Exercise input –
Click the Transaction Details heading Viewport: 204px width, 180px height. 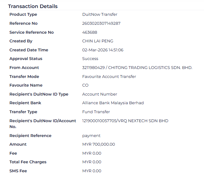tap(33, 6)
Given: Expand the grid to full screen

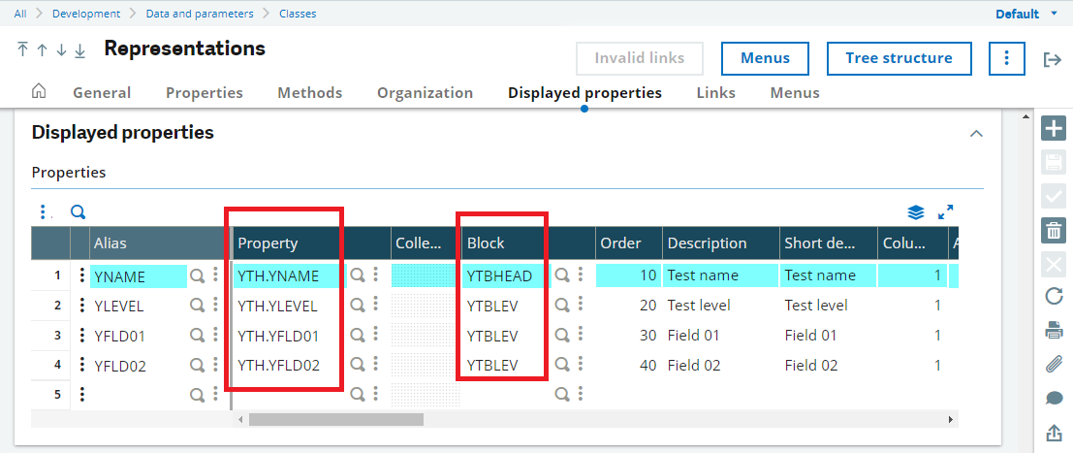Looking at the screenshot, I should (x=946, y=212).
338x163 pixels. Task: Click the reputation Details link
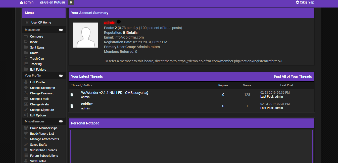132,33
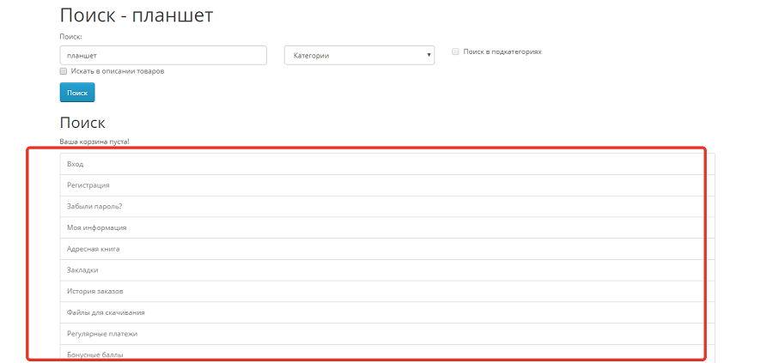
Task: Select 'Регулярные платежи' from the list
Action: tap(387, 334)
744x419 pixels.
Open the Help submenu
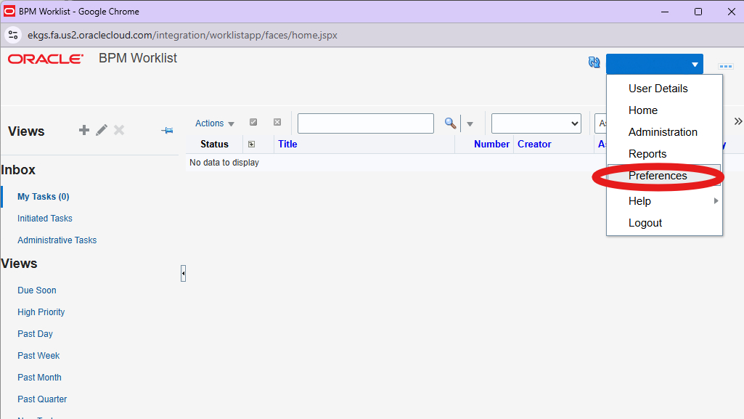pos(639,200)
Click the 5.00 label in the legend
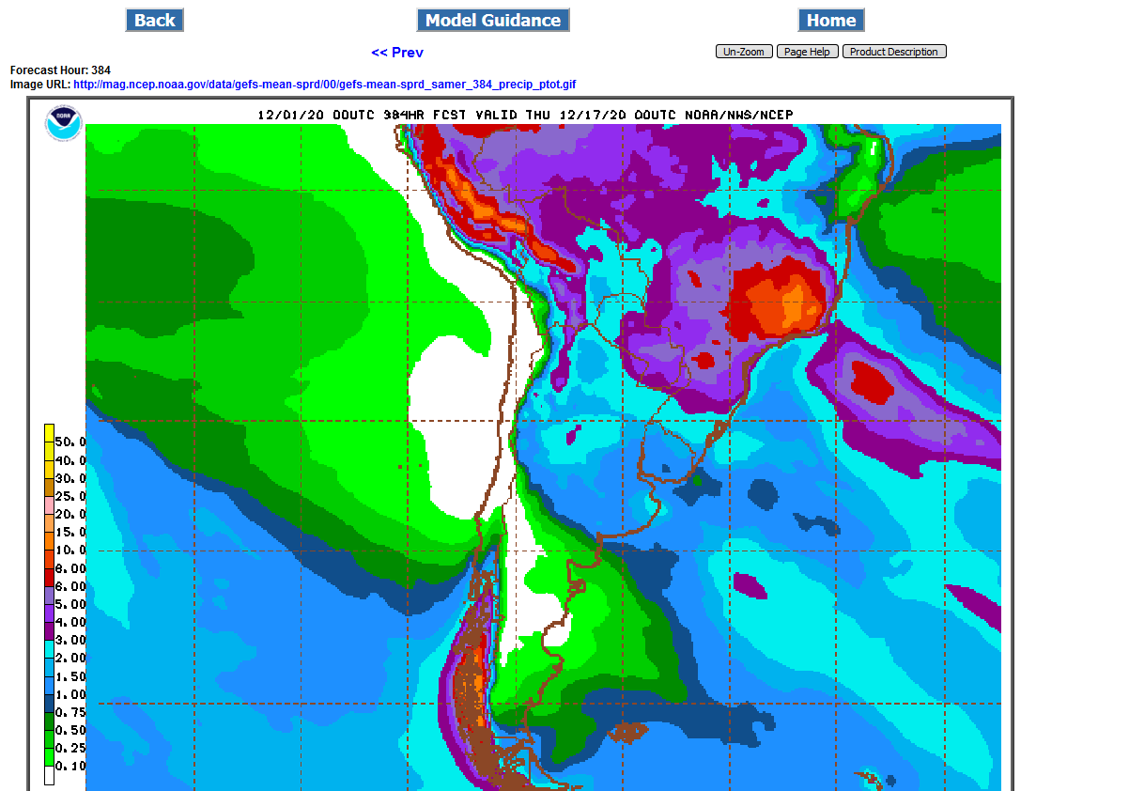Screen dimensions: 1129x791 [70, 604]
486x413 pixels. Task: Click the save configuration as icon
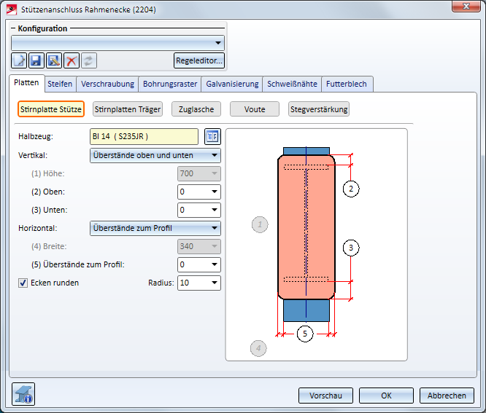coord(54,60)
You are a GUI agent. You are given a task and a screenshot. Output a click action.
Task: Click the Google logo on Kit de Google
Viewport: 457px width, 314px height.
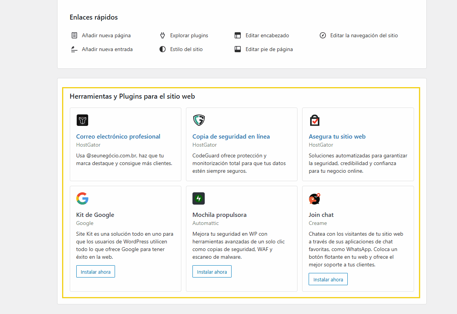(82, 198)
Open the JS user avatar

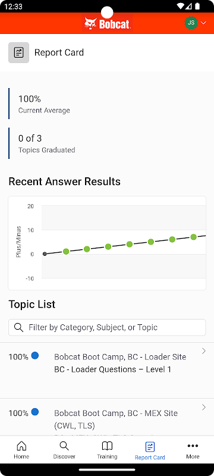click(191, 23)
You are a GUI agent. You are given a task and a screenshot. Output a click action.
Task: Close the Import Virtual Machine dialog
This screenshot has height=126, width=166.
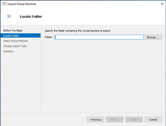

About this exercise – Leave the pictures aside and print exactly, and only, the lines from the one with "Task: Close the Import Virtual Machine dialog" through the end of the data, both included.

Written solution –
Task: Close the Import Virtual Machine dialog
This screenshot has height=126, width=166.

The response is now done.